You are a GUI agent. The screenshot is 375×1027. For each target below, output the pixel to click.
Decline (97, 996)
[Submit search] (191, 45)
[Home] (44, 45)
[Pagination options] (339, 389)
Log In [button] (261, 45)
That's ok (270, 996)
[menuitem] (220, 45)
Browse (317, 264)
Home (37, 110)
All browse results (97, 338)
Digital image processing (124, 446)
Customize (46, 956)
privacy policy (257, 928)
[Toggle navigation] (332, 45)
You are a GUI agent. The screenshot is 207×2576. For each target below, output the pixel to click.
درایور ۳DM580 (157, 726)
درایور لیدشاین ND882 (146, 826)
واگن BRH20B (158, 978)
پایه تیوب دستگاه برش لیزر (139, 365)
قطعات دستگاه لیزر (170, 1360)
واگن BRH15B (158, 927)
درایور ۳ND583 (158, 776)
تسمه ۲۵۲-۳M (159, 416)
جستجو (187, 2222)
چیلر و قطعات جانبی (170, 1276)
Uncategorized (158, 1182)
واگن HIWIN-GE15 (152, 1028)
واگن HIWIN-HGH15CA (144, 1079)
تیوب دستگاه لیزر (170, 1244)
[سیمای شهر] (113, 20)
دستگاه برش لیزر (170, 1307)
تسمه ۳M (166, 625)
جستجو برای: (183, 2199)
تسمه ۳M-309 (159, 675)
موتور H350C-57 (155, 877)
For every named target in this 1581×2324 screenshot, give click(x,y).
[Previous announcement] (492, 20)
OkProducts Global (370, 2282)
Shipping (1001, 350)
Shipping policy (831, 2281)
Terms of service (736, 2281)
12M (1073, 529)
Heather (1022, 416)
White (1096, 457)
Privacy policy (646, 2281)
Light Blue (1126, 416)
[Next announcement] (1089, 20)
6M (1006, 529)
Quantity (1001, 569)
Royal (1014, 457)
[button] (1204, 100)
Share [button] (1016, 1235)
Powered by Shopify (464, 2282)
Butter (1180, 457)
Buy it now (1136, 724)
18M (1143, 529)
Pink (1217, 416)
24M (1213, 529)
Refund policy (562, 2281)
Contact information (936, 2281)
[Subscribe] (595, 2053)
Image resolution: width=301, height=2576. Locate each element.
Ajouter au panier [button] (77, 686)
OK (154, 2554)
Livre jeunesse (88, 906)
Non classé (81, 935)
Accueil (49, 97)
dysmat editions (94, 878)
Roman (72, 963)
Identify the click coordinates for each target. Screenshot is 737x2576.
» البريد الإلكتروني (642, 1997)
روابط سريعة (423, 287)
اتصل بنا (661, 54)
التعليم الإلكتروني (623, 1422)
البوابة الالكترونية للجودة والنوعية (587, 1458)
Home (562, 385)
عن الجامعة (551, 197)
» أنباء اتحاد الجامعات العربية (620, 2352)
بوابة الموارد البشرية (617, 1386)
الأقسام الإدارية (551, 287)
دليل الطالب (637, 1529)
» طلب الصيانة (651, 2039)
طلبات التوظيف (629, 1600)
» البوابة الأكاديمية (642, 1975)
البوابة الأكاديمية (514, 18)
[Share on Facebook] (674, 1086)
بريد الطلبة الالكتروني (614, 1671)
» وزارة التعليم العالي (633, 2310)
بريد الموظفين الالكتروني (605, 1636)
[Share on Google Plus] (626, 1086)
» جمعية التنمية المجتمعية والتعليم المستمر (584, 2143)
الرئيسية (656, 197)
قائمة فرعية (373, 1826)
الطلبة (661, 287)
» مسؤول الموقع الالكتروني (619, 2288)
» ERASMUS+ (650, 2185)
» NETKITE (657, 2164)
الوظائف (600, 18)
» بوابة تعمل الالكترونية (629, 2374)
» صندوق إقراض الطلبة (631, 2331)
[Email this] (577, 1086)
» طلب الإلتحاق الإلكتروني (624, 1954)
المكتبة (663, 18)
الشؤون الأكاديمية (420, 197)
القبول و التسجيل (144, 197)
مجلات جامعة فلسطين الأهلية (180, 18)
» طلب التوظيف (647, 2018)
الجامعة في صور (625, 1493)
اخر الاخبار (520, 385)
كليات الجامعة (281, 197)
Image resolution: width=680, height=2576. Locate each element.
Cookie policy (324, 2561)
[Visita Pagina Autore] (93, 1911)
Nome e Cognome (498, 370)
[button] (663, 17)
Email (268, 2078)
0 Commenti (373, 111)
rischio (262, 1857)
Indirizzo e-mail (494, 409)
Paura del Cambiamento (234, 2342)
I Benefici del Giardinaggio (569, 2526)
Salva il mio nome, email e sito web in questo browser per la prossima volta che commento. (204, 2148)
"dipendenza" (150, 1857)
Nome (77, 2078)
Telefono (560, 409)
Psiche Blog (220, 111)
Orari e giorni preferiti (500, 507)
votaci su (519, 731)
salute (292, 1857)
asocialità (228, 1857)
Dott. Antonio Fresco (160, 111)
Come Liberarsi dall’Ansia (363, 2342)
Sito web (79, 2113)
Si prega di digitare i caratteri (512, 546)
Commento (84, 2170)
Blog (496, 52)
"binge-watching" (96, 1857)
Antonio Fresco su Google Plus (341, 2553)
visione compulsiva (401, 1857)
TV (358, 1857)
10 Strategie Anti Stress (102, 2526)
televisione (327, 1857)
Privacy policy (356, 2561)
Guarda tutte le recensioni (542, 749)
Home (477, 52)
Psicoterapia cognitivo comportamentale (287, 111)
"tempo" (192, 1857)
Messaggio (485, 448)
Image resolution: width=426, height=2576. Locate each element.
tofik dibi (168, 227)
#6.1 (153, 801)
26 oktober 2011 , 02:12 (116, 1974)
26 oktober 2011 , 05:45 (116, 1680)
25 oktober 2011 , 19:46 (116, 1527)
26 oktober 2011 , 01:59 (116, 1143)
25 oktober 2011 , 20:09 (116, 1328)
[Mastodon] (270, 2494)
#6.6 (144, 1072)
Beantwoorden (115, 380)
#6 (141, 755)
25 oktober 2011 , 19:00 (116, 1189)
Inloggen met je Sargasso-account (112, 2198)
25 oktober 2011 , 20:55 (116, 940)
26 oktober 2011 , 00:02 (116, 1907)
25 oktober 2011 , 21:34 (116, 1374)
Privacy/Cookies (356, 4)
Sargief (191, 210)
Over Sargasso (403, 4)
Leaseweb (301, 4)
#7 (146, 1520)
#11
• • •
- What you are asked to do
If a line above holds the string "pixel", return it as it stands.

- Answer for this exercise
You are a GUI agent. The screenshot is 375×1027. For each target below, output the pixel to click.
You are a GUI agent. The screenshot is 207×2576. For each target below, output the pixel to click.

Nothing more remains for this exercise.